John COLTHURST was granted this parish from CROMWELL in 1650 and from this point the family had the run of the slope!
But before they were scattered they were known for their immense learning and poetry.
The family had many priests and Thomas HERLIHY was Bishop of Ross and attended the Council of Trent 1561/2.
A poem was composed on the family history by the last poet in Ballyvourney, Father William who claimed descent from Eugene Mor and through him to the Erainn and the Milesians. He spoke of a chieftain of Munster perhaps full fifty years before Christ. There is also a reference to the sons of O'DONNELL. 4
David O'HERLIHY was still alive at the start of the eighteenth century and had the honour of serving the first Mass for his father, Pat son of David, (who studied in the College in Rome and returned to Ballyvourney as Parish priest, after a late vocation) his brother and one of his sons, Father William.

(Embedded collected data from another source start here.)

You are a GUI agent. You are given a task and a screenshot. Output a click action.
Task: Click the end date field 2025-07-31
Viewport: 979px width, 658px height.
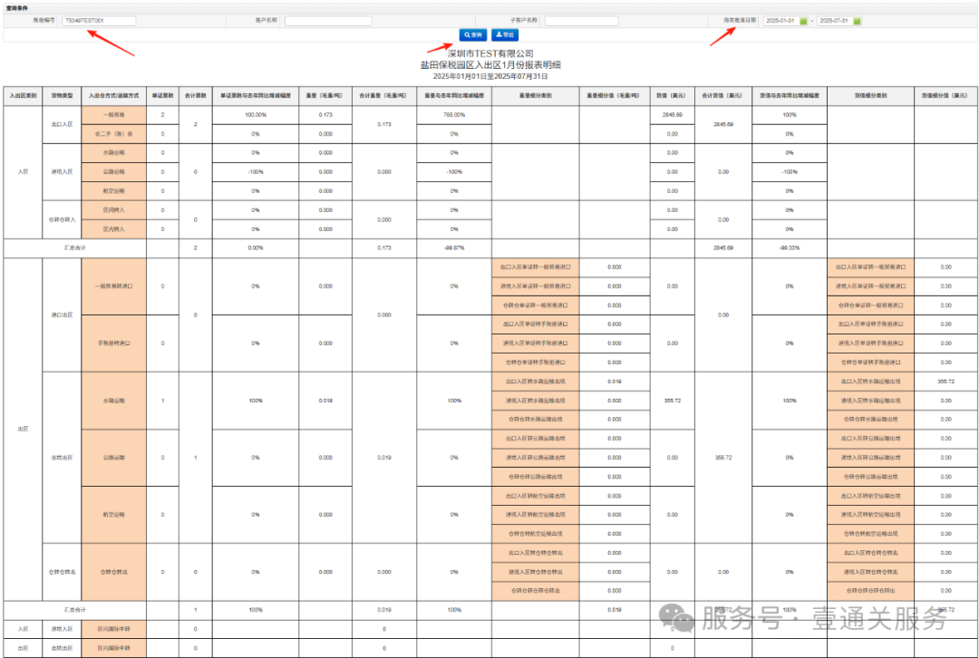point(834,20)
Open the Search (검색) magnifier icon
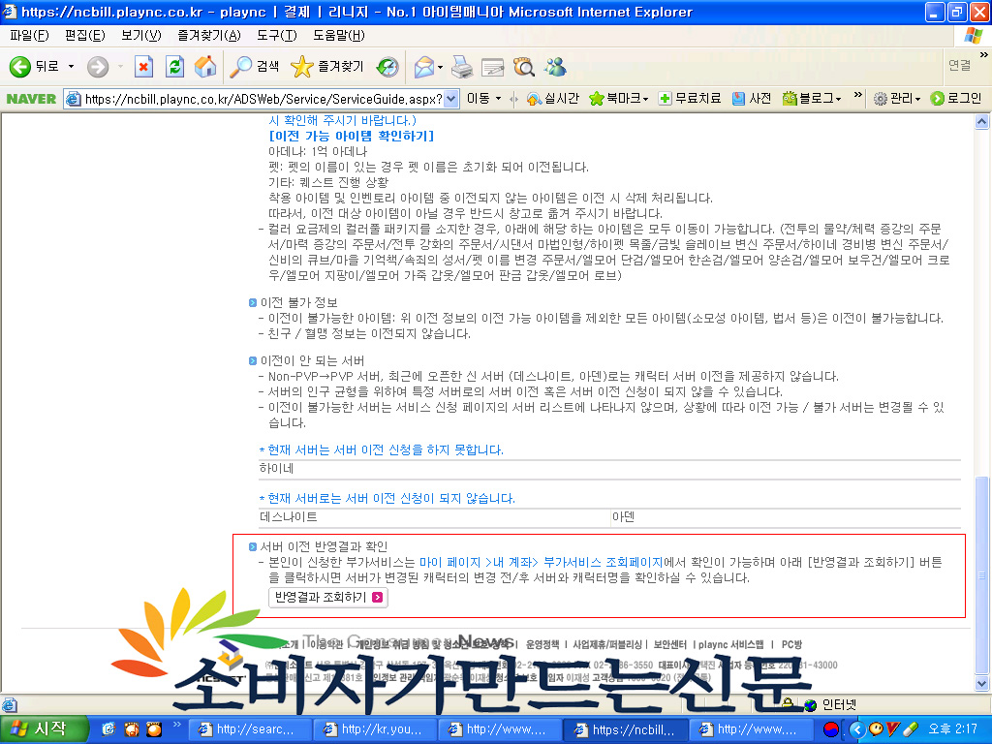Image resolution: width=992 pixels, height=744 pixels. [x=240, y=66]
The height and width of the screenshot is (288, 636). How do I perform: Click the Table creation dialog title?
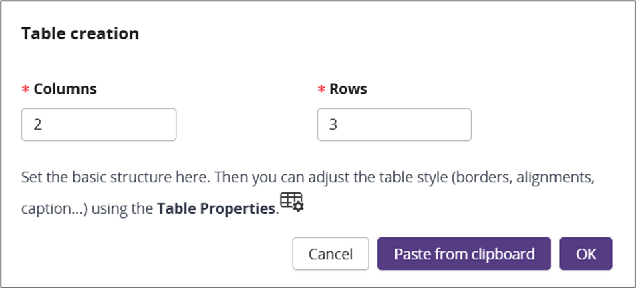click(x=80, y=33)
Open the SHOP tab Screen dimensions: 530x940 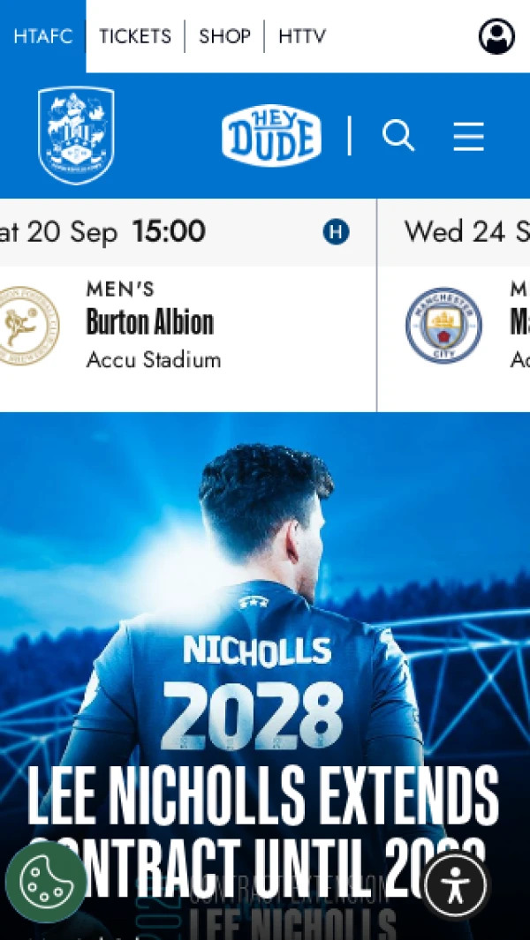pos(224,36)
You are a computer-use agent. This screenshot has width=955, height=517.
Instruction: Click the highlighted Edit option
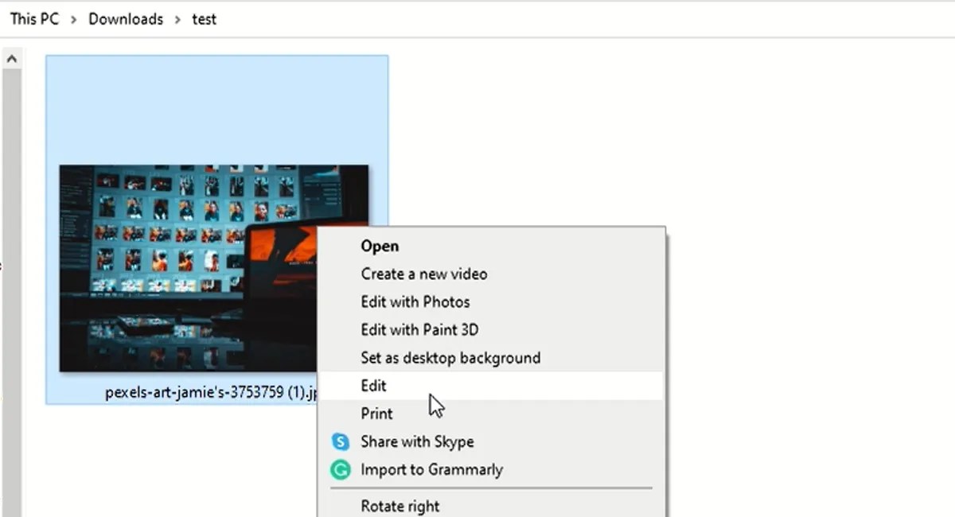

The traits of the family were that they ware sensible, civil and gentle as became the organisers of a court of learning. And in a period when poets were much given to criticism none had anything bad to say of the HERLIHY's or they of anyone else. The only common enemy was the English.
Their skill lay in composing single verse poetry - indeed this was the rule of the court where the message was carried in few words but with much subtlety and some irony and humour. The tone, however was frequently sadness at the pain of life.
THE POEMS - ON A GLASS OF BEER
Taig, son of Tom was the last O'HERLIHY to own any considerable property in Ballyvourney and was one day in Macroom with David, son of Patrick and a few others. He took offence at the quality of the beer provided by a publican, John, and split the container in two with his sword. David composed a short verse to fit the situation, O'Donnell is a Northern name, and so is William (instead of Liam).. Is it possible that there is a marriage link here?
coin we paid was
full in value
And the half empty glass is now truly in half.
A full measure now, please John." 5
THE POEMS - ON THE DEATH OF THOMAS IN CORK
Young Thomas was imprisoned in Cork city when he was caught recruiting men for the French Brigade. He was the brother of Taig son of Thomas. He was hung in 1725 and another HERLIHY composed a Lament on his death. The poem reads with tremendous dignity and gentle Measure. There is restraint and sadness.The poem speaks of this 'man of men' and of the great friendship of the McCARTHY's. The headstone of the grave is introduced to "this gentle person of the tribe that never hung 'their heads, the gem of the locality".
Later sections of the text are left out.